§ **Problem requirements**
Where the word "This" occurs in a line of the data, return the whole line.

Collected data
───

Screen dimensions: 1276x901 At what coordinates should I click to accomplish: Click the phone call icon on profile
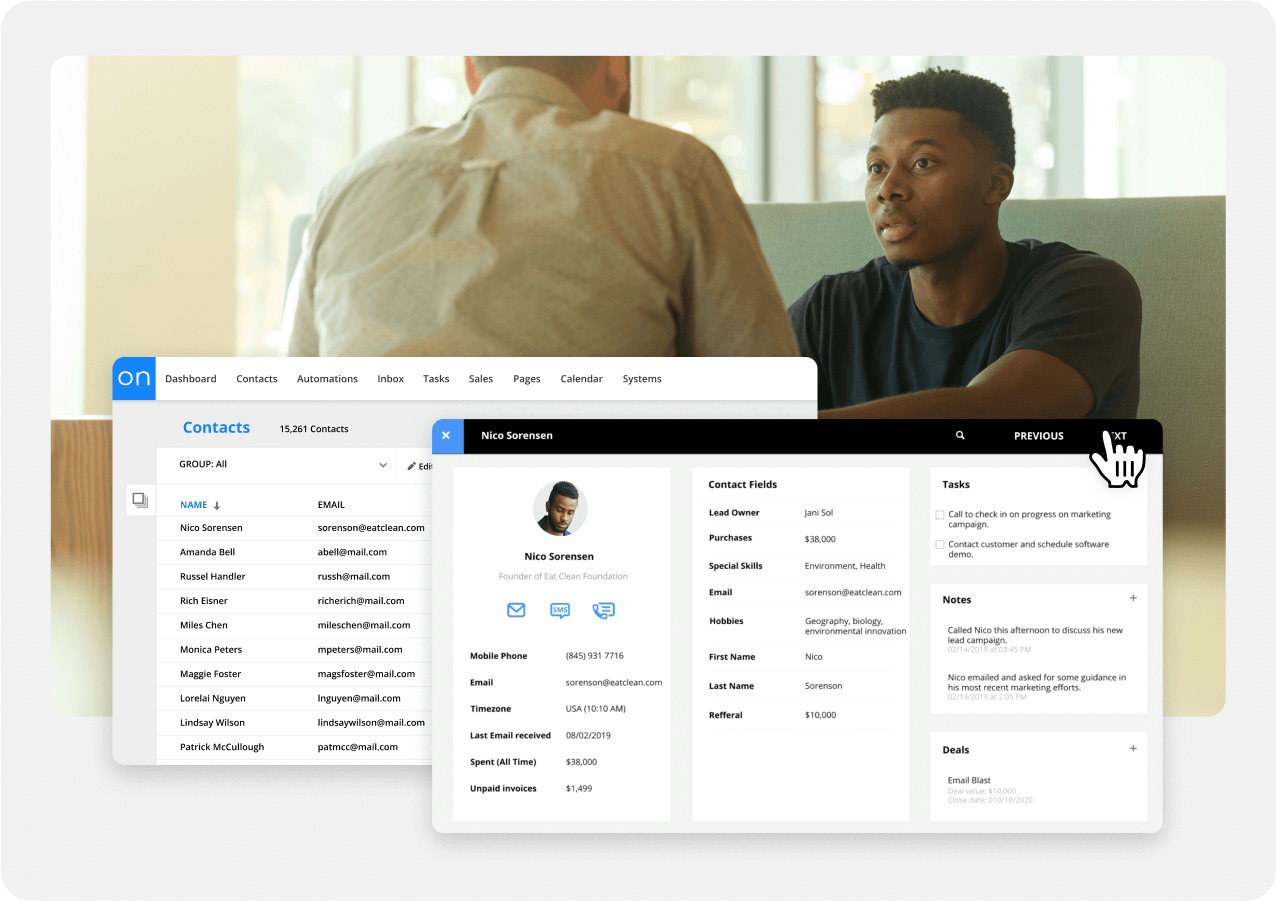pos(603,610)
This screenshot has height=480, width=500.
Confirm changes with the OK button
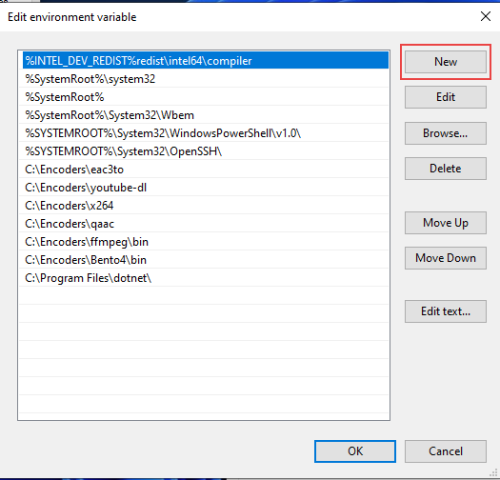point(355,451)
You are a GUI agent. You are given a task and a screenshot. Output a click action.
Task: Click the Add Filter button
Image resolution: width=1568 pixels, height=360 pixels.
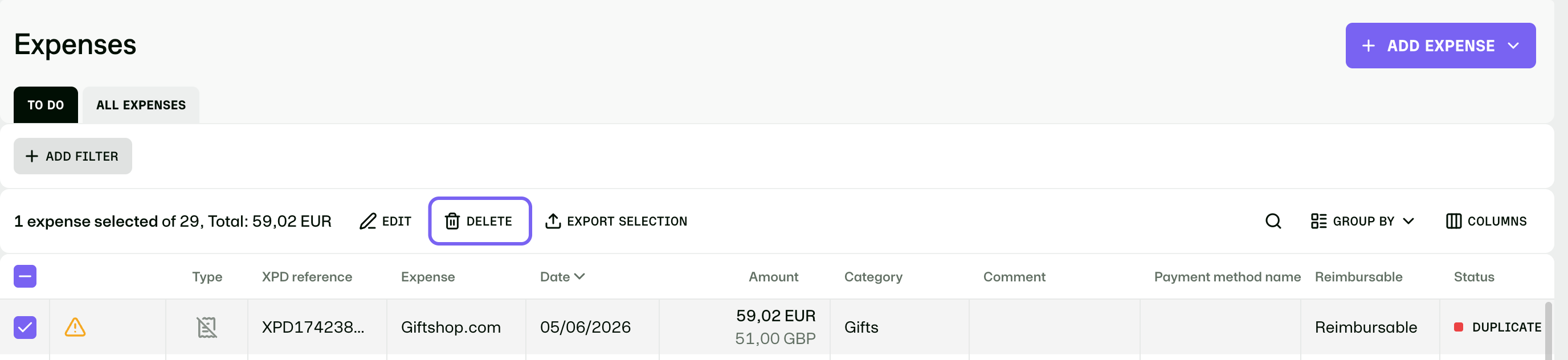click(x=73, y=156)
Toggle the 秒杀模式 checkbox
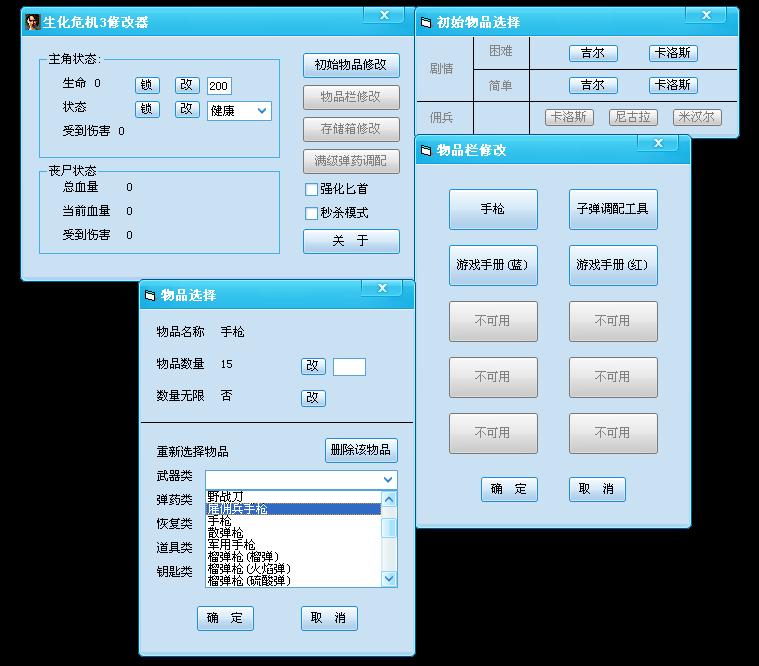The image size is (759, 666). click(x=312, y=213)
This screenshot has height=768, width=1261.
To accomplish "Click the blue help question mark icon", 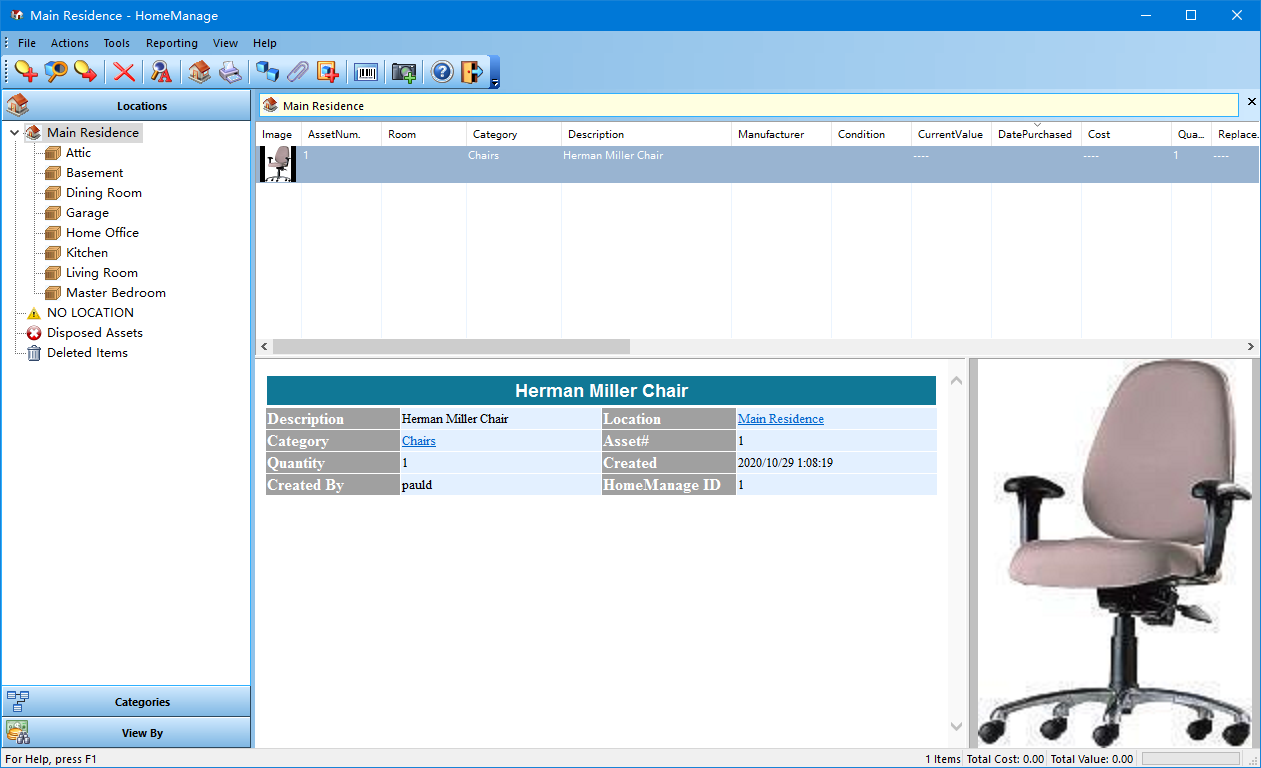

───

§ **Reply**
This screenshot has height=480, width=500.
This screenshot has height=768, width=1261.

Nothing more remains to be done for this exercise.